DOCUMENT SECTION:
────────

First, you must ask yourself a rather insane question: Who are you? While there are countless ways to answer, think in terms of the type of personality that you have. More specifically, are you more naturally introverted or extroverted?
Extroverted people usually find that after a long day of work, they recharge their energy by going out to dinner with friends and socializing. On the contrary, introverts may recharge by watching a movie on their own or cooking dinner for themselves. Of course, these personalities often overlap. Introverts do not only enjoy spending time alone and do not always work well individually. They may actually love to go out with a group of friends or work best with a team. Likewise, extroverts also need—and may even crave—alone time.
The main difference between these personality types is how they recharge. Trying to recharge in a way that doesn’t match your personality can actually increase your stress level, rather than alleviate it. So, rid yourself of the belief that being introverted means antisocial and that being extroverted means having an unlimited social battery. Everyone has a social battery, but some batteries last longer than others.
Remember that extroversion and introversion are not all-or-nothing traits; they’re actually based on a continuum. Neither personality type is ‘better’ than the other.
Are You Extroverted or Introverted?
You might be extroverted if…
1. You love to talk and socialize
2. You thrive from group interactions
3. You discuss problems openly
4. You like to try new things
5. Your ideal party is a huge event where you can meet new people
6. You feed off the hype around you
7. You’re the “life of the party” who loves having an audience
You might be introverted if…
1. You enjoy solitude and time to think
2. You have a small group of close friends
3. You are happy to listen and observe
4. You require advance notice to best prepare feedback and ideas
5. Your ideal party is a small gathering of close friends
6. You feel distracted and unfocused from too much stimulation
7. You prefer to avoid being the center of attention
Let’s learn more about the Five Gears:
Now that you understand your personality a little better, it’s time to learn about the Five Gears. Essentially, the gears are different modes, or mindsets, that humans switch between when we want to achieve a specific goal. Think of it like driving a car and shifting between different gears. It’s all about learning to shift into the right gear at the right time.

────────

LISTING:
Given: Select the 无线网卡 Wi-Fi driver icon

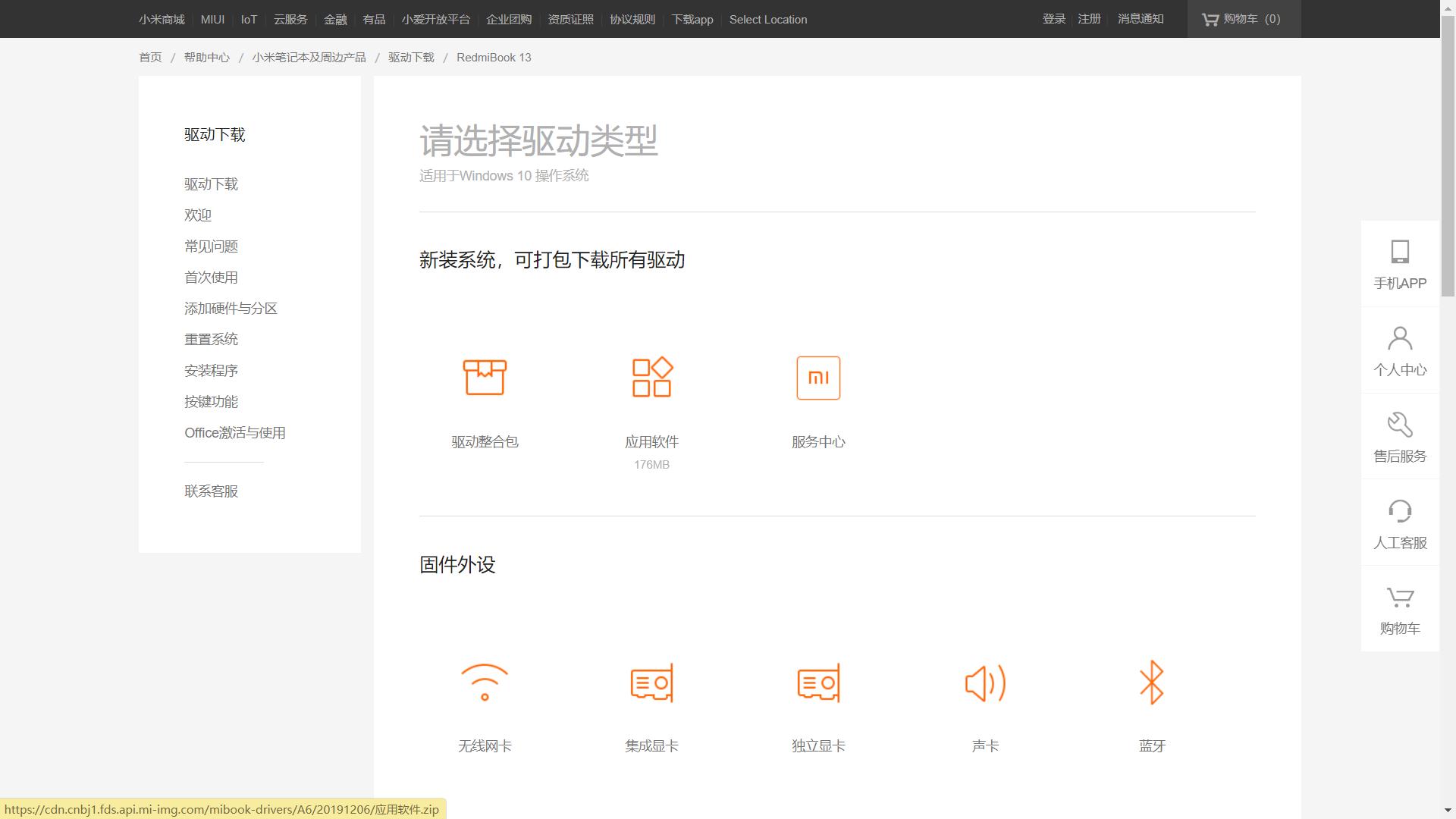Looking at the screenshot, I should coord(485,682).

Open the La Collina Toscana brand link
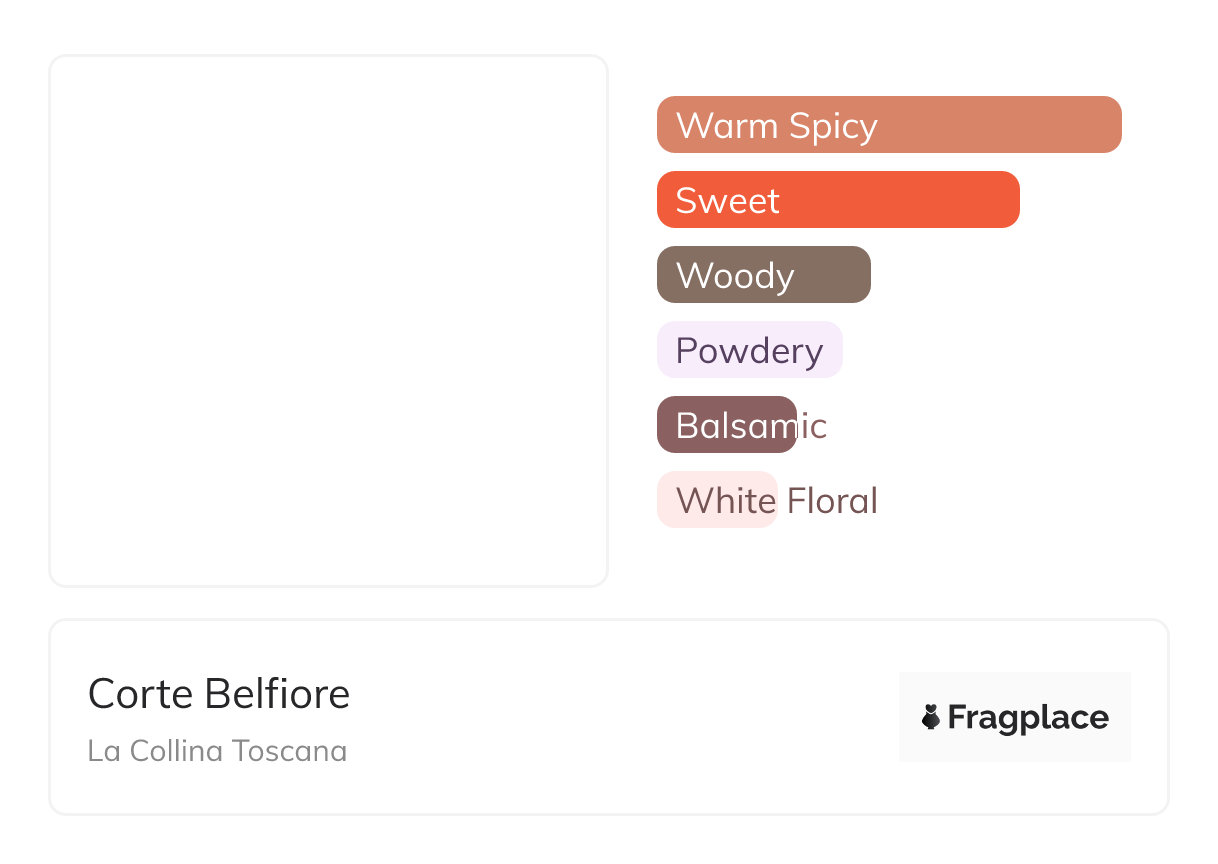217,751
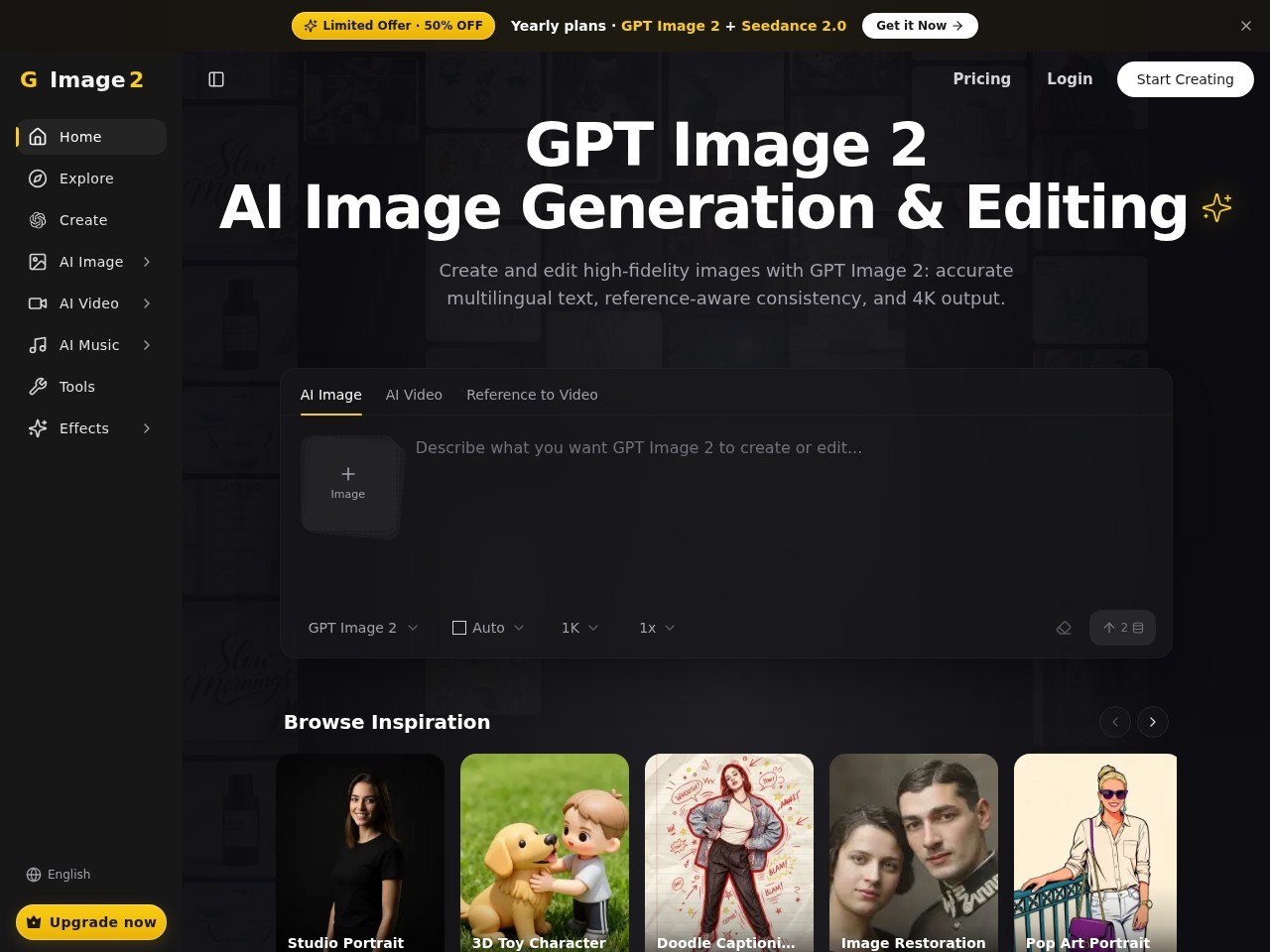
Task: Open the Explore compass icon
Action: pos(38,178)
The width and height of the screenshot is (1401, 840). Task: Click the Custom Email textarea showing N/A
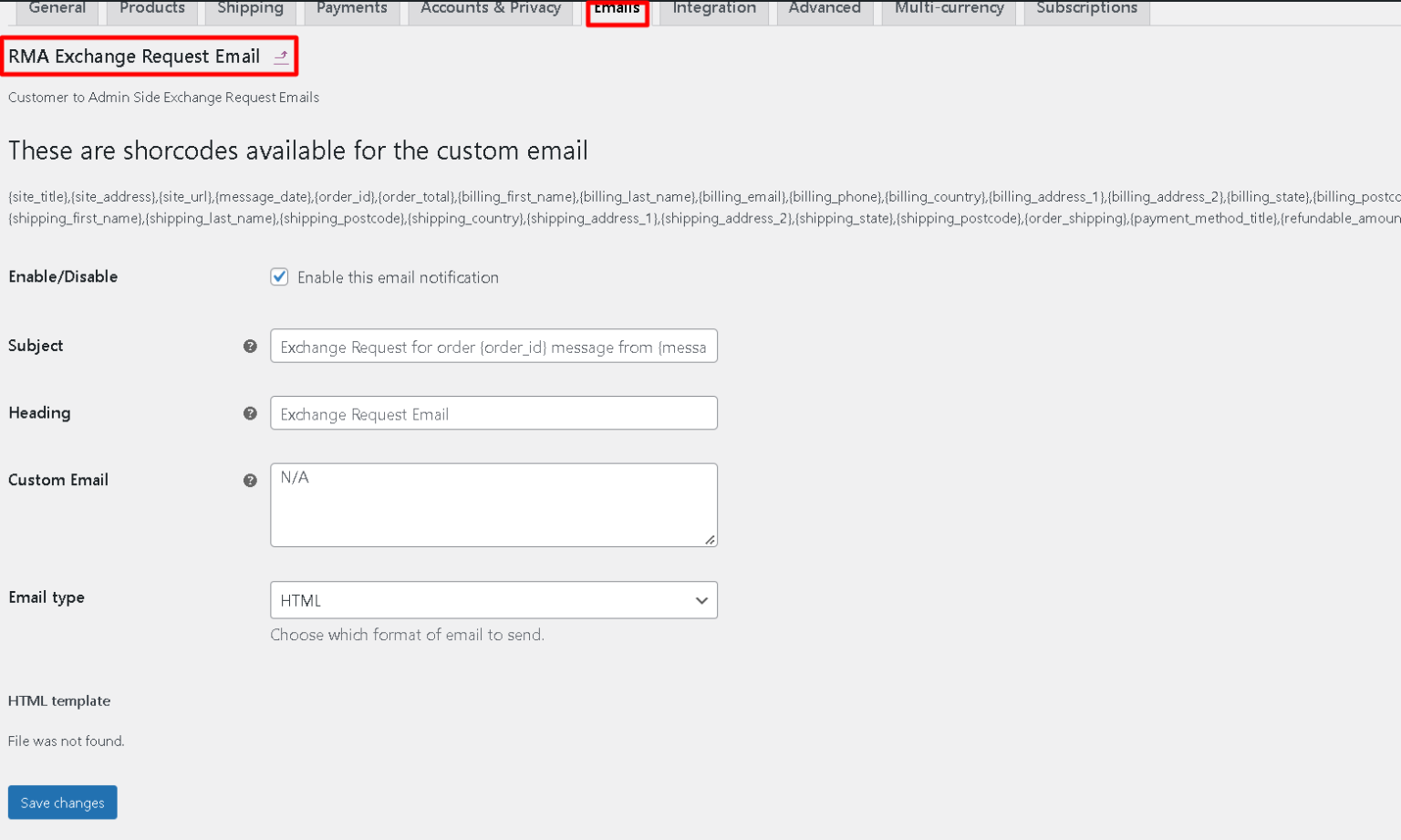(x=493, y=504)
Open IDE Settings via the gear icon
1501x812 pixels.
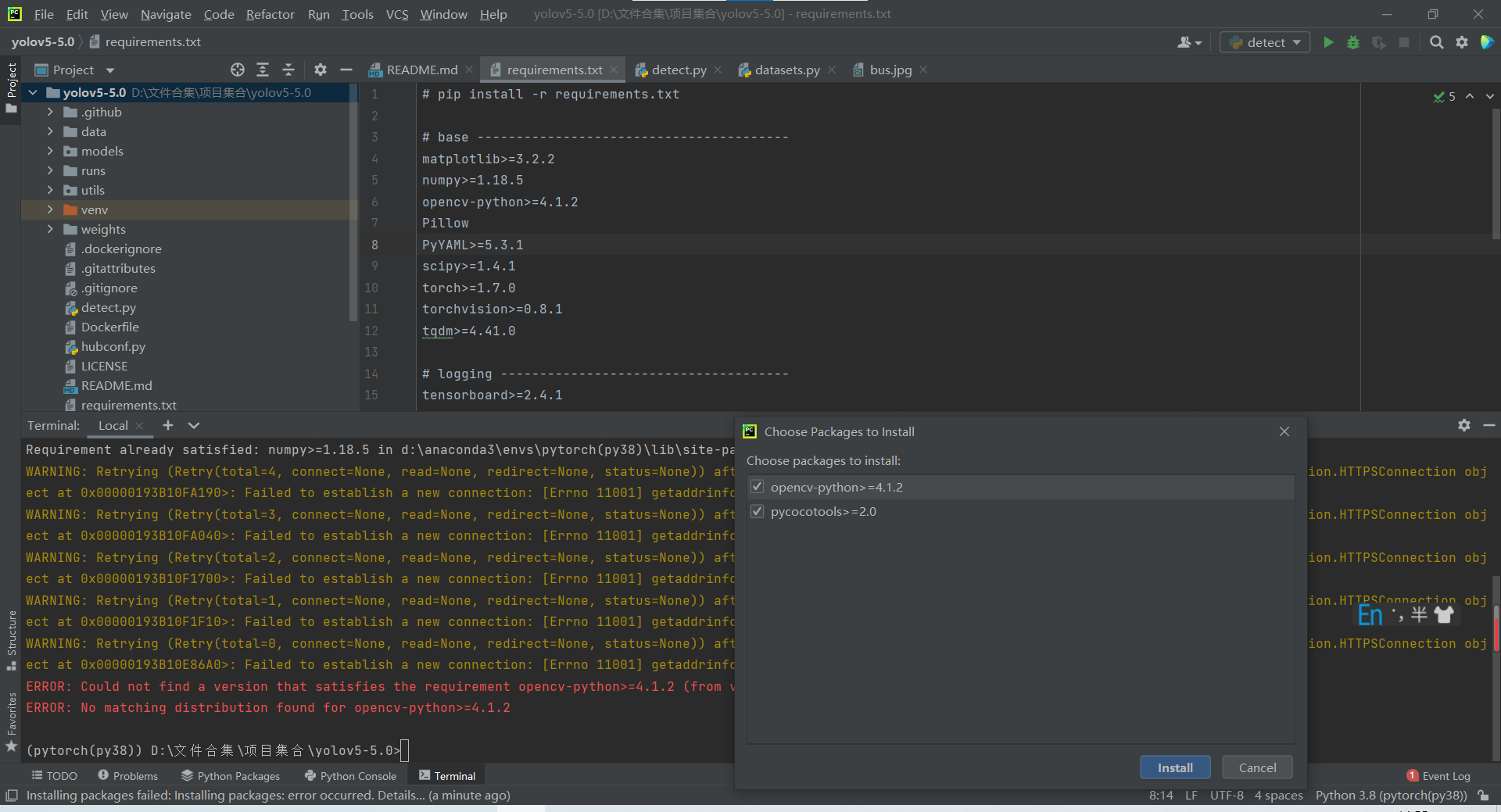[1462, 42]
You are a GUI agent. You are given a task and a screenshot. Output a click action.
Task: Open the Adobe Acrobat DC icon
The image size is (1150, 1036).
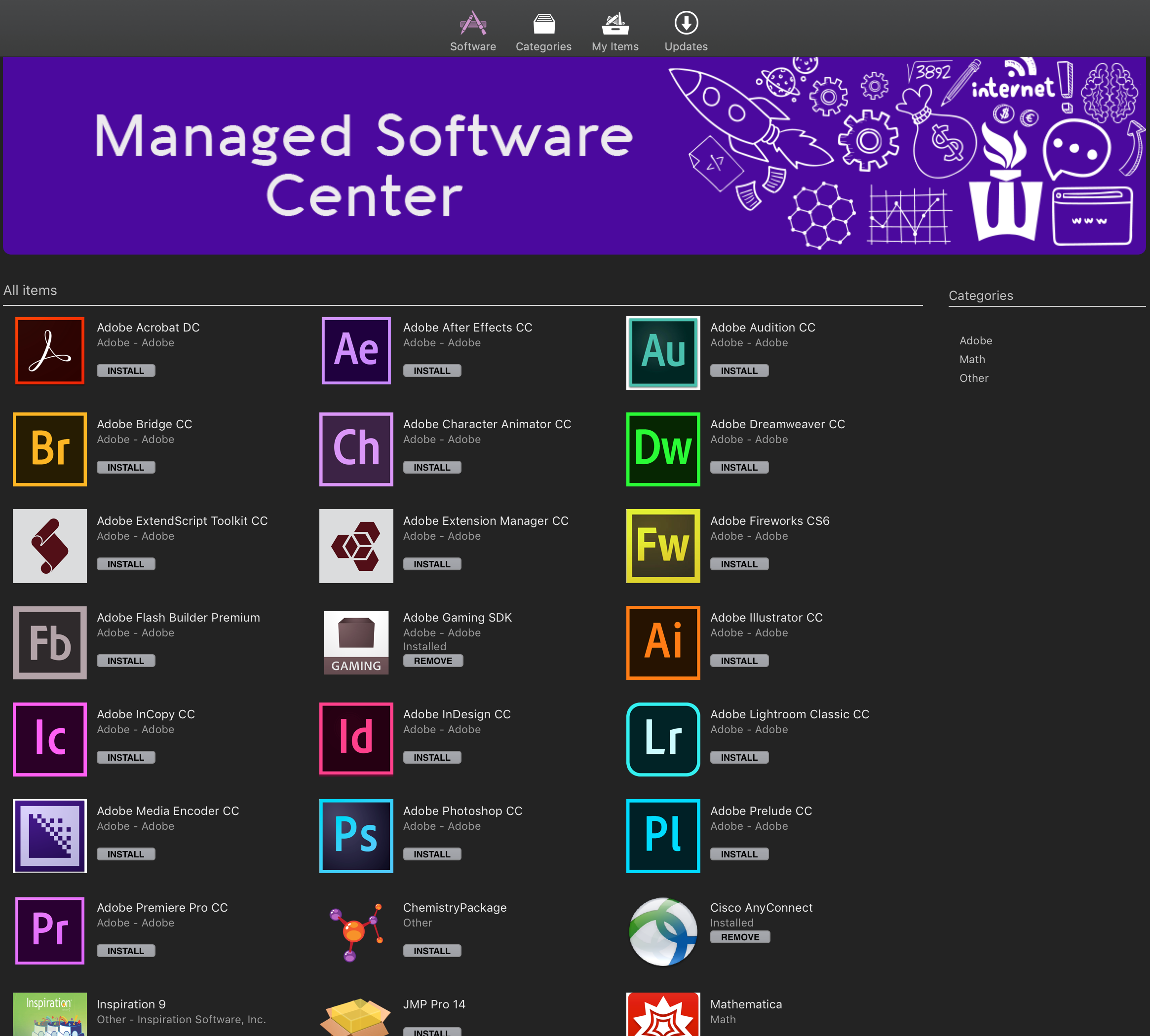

────────

STATED GOAL: Rewrite the part of the passage on introversion and extroversion that begins with "Remember that extroversion" and ends with "than the other.", changing "continuum" to "spectrum".

COMPLETED TASK:
Remember that extroversion and introversion are not all-or-nothing traits; they’re actually based on a spectrum. Neither personality type is ‘better’ than the other.